### PASSAGE TO READ
-------------------------
[Bf-taskforce25] NLA system thoughts

Nathan Vegdahl nathanvegdahl at gmail.com
Fri Mar 6 17:52:01 CET 2009


Hrm.  Based on your responses, it sounds like I seriously
misunderstood your design for the NLA system.  It sounds like the "IPO
bag" feature that was so drool-worthy is impossible under this system.

> as soon as you want to directly make one datablock use
> some keyframes created for a similar one, you get stuck with the problem of
> having path matching issues.

Yeah, this makes sense, which is why having the *possibility* for
attaching actions to objects makes sense, as outlined in my second
e-mail.  Having an action for an armature, which you can then also
apply to another armature, makes sense.  Just like the old system.
But being limited to that workflow is very... limiting.  Perhaps I
misunderstood, but I thought one of the major points of redoing the
NLA system was to escape from this limitation.
-------------------------
### SOURCE EXCERPT

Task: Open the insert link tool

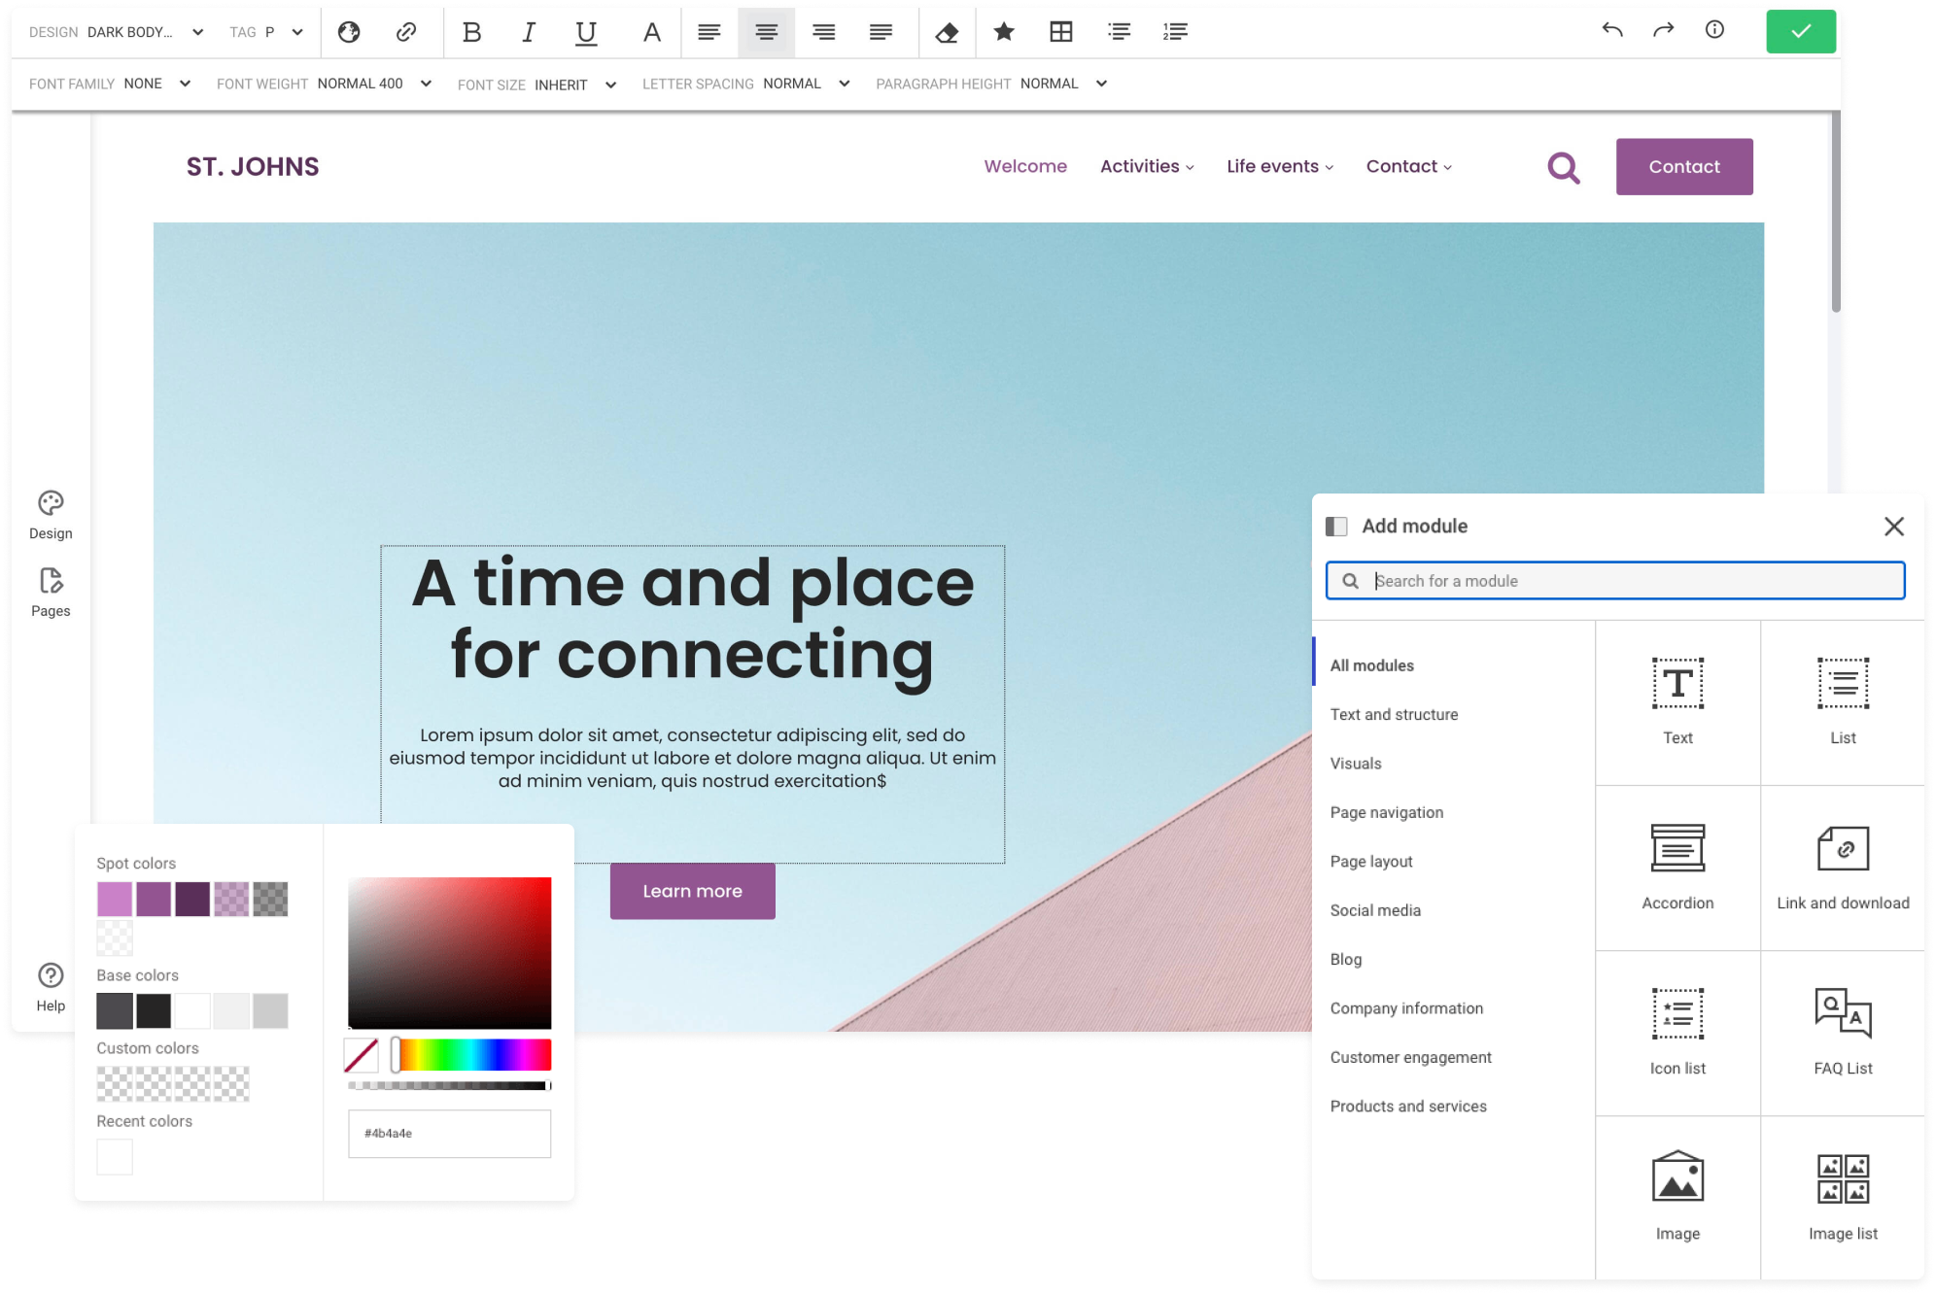Action: (406, 32)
-------------------------
### SET TASK
Reproduce the portion of the NLA system post between "Nathan Vegdahl nathanvegdahl" and "under this system.", inclusive.

### SOLUTION TO THE PROBLEM
Nathan Vegdahl nathanvegdahl at gmail.com
Fri Mar 6 17:52:01 CET 2009


Hrm.  Based on your responses, it sounds like I seriously
misunderstood your design for the NLA system.  It sounds like the "IPO
bag" feature that was so drool-worthy is impossible under this system.